TASK TO CARRY OUT:
Within the records below, find each line that holds the string "agent", then copy it.

--- MATERIAL FOR THIS TASK ---

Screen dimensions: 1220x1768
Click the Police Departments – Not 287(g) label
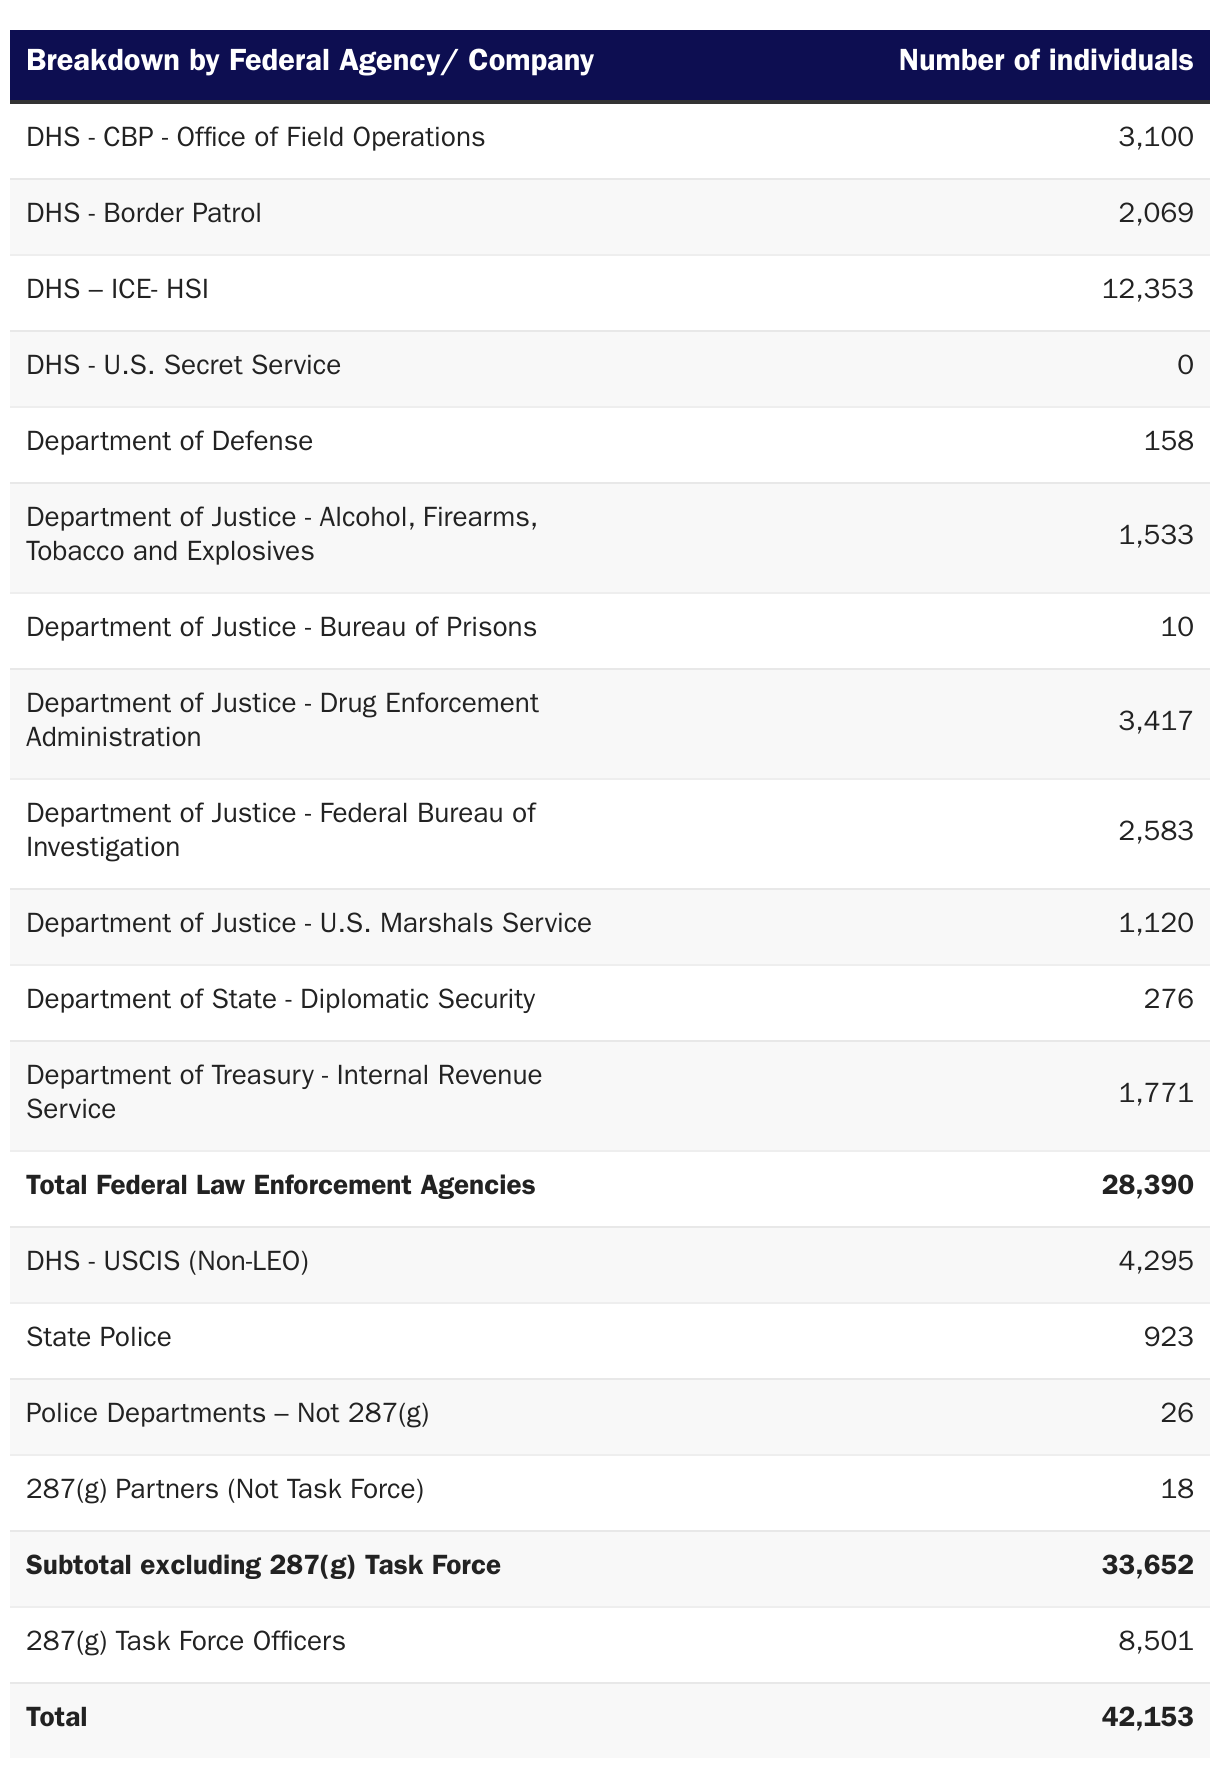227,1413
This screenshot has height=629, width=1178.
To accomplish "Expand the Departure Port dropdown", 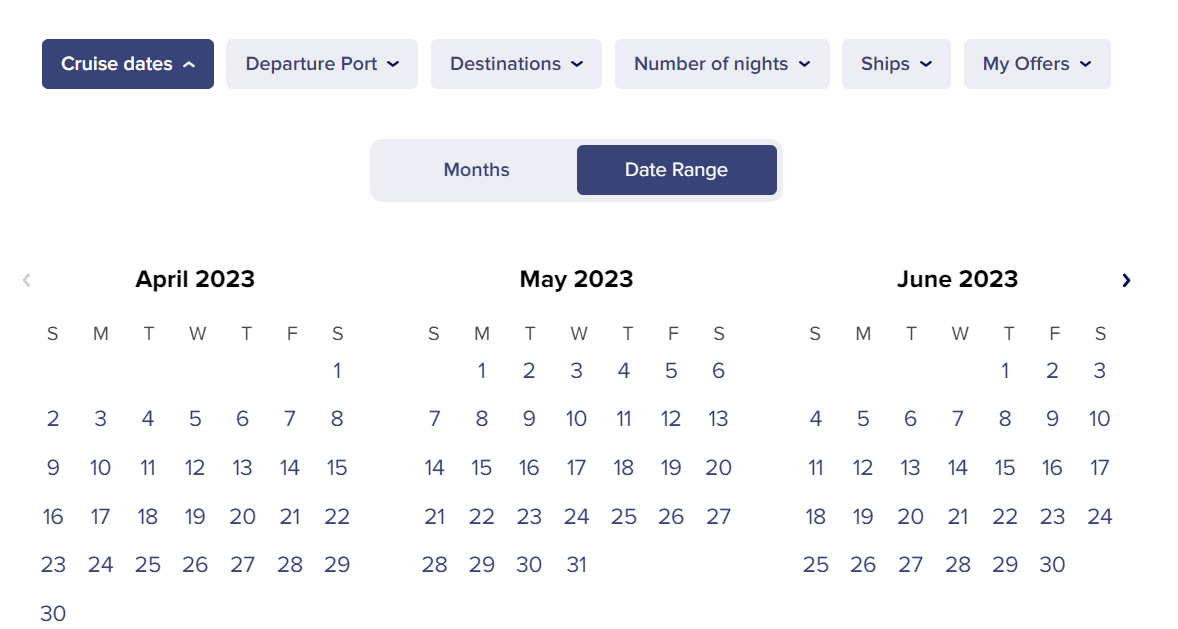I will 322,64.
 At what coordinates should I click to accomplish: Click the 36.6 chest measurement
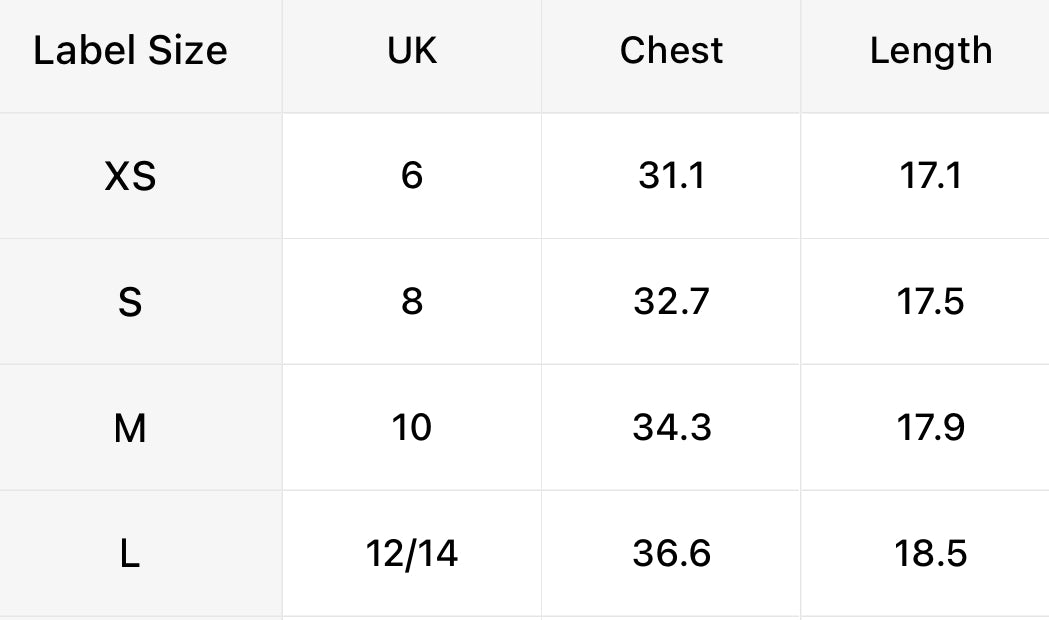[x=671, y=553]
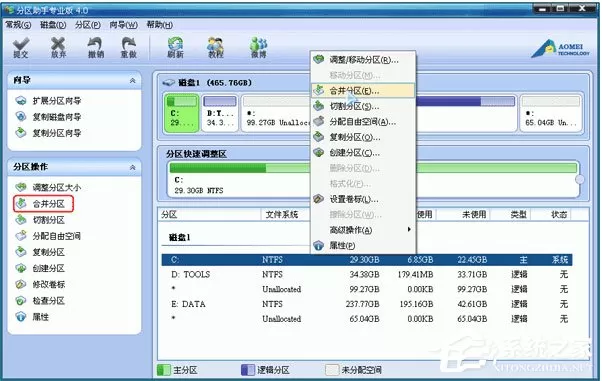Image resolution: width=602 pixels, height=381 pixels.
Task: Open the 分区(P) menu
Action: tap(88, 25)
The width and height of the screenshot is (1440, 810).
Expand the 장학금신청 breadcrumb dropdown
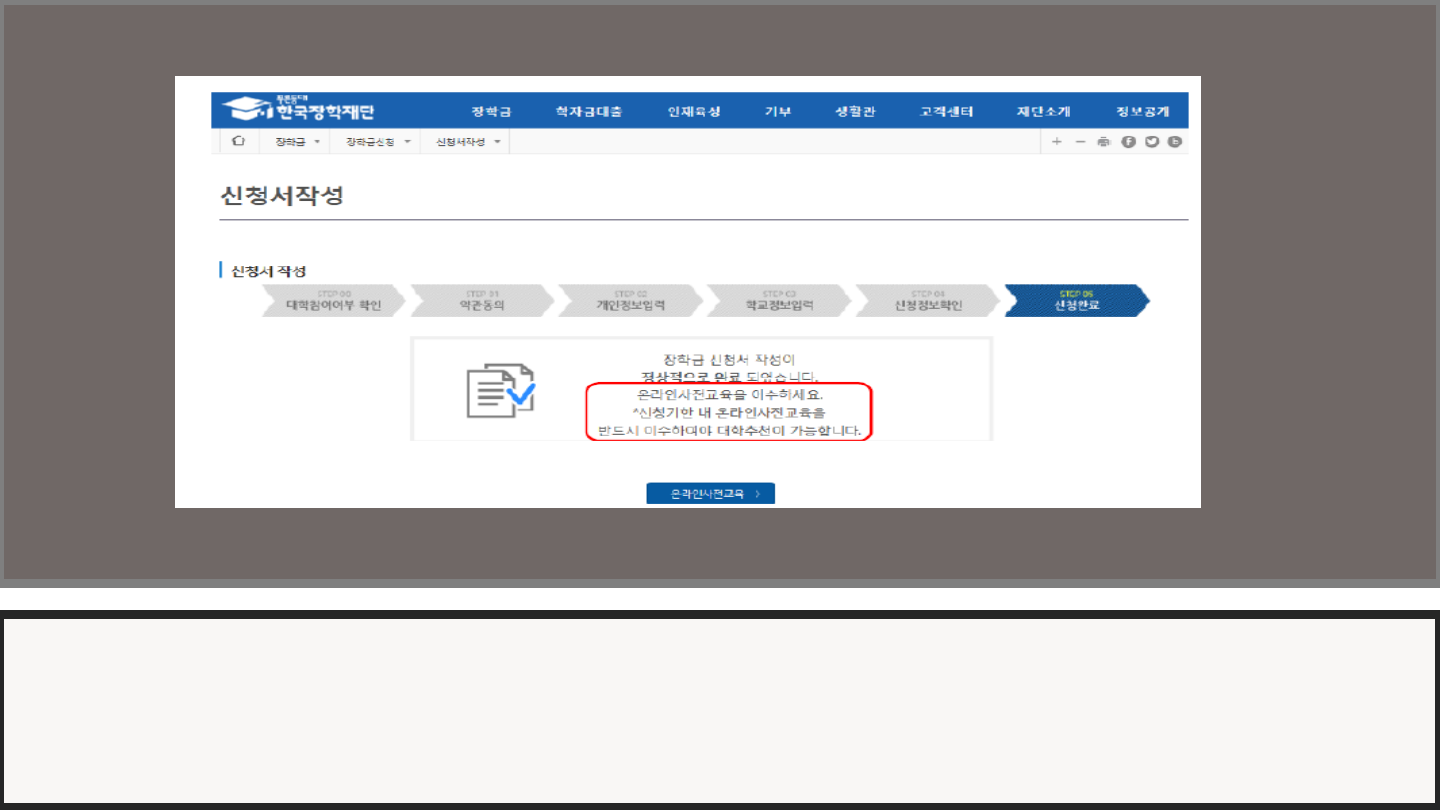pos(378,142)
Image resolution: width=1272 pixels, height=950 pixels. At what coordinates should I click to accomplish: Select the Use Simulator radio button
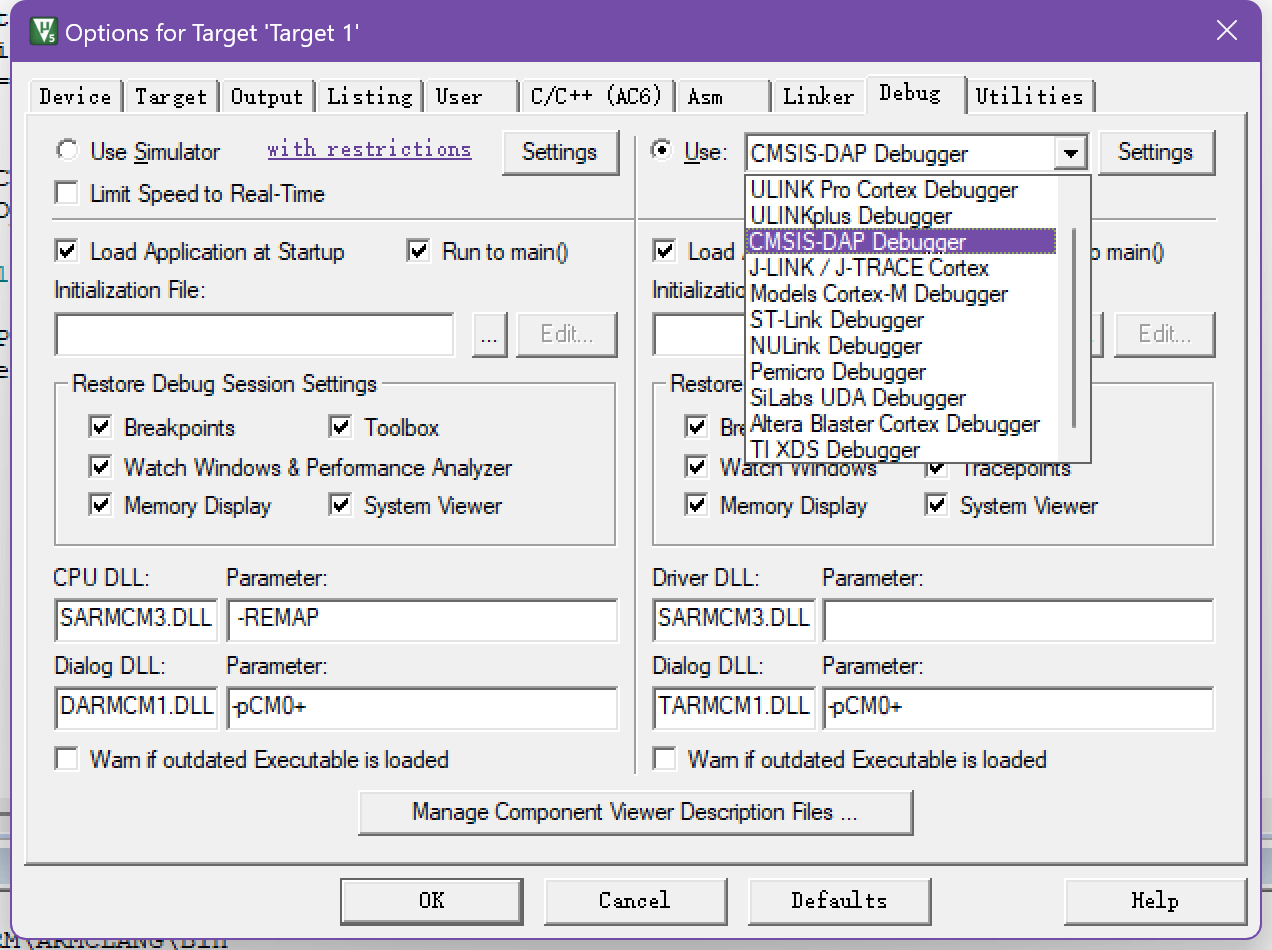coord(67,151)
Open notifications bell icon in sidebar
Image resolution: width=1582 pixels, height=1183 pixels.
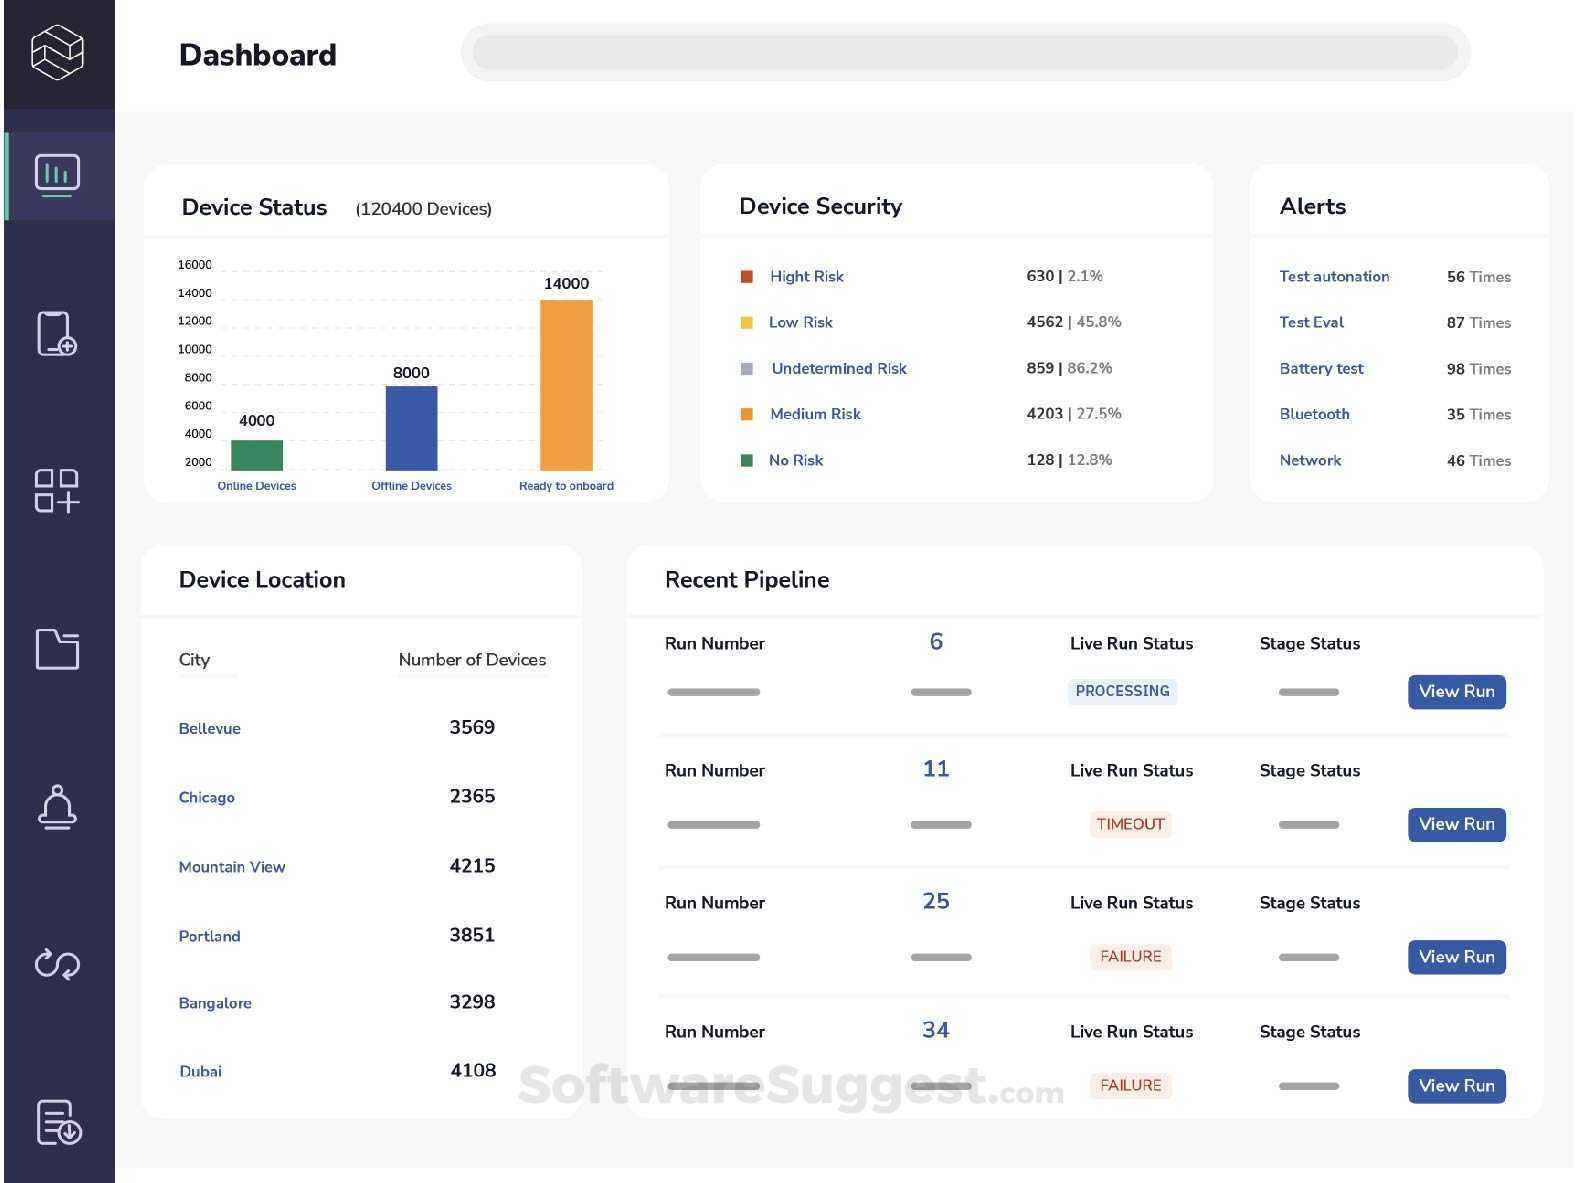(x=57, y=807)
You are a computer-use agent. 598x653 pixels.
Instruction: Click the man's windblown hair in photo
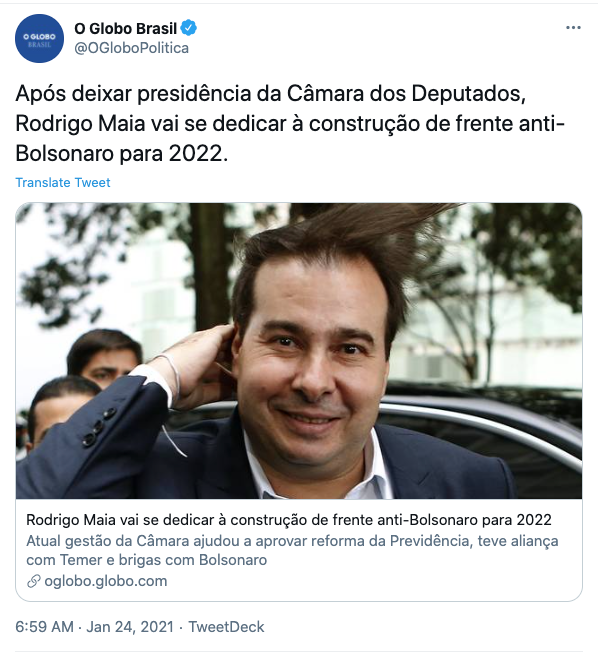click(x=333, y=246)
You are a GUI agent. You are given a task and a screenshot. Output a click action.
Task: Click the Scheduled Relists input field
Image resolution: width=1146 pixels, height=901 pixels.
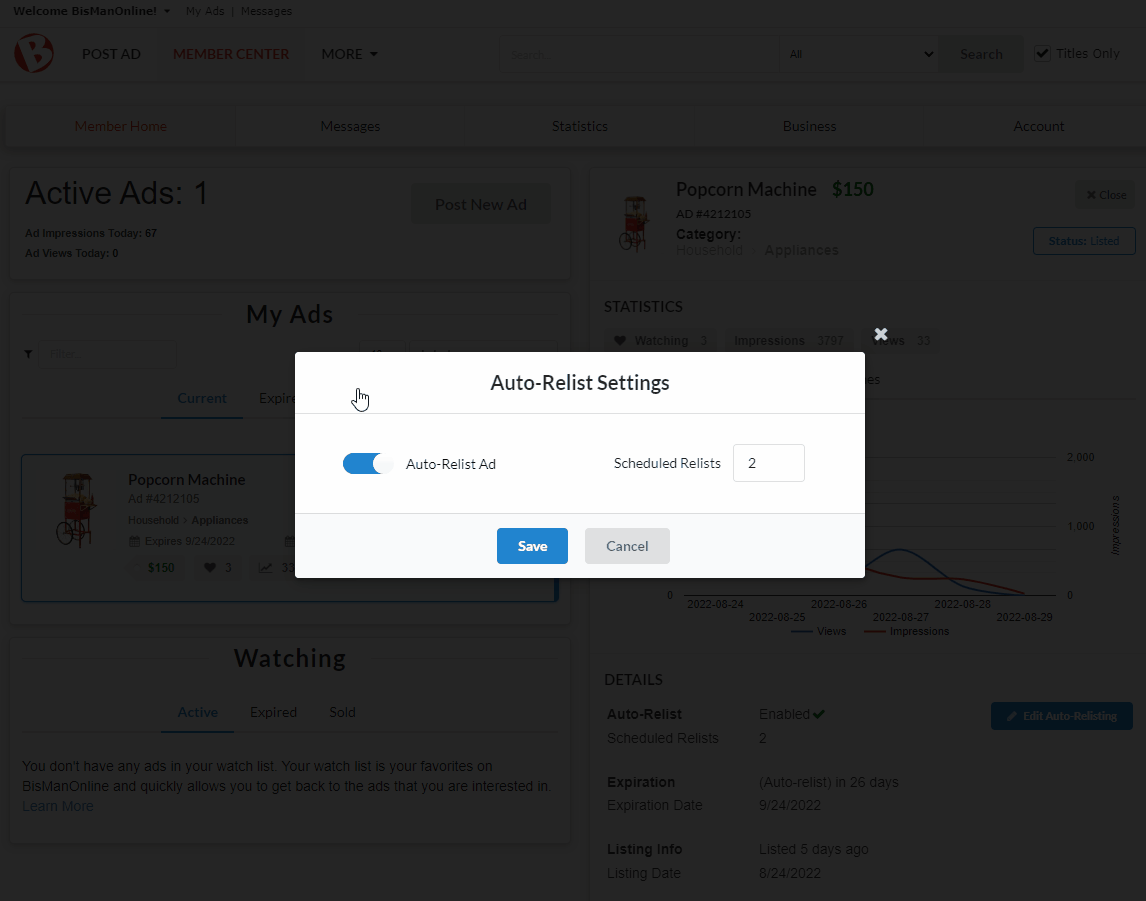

---

EXERCISE OUTPUT:
You are a computer-use agent. 598x653 pixels.
You are a GUI agent. You are given a task and a screenshot. Output a click action.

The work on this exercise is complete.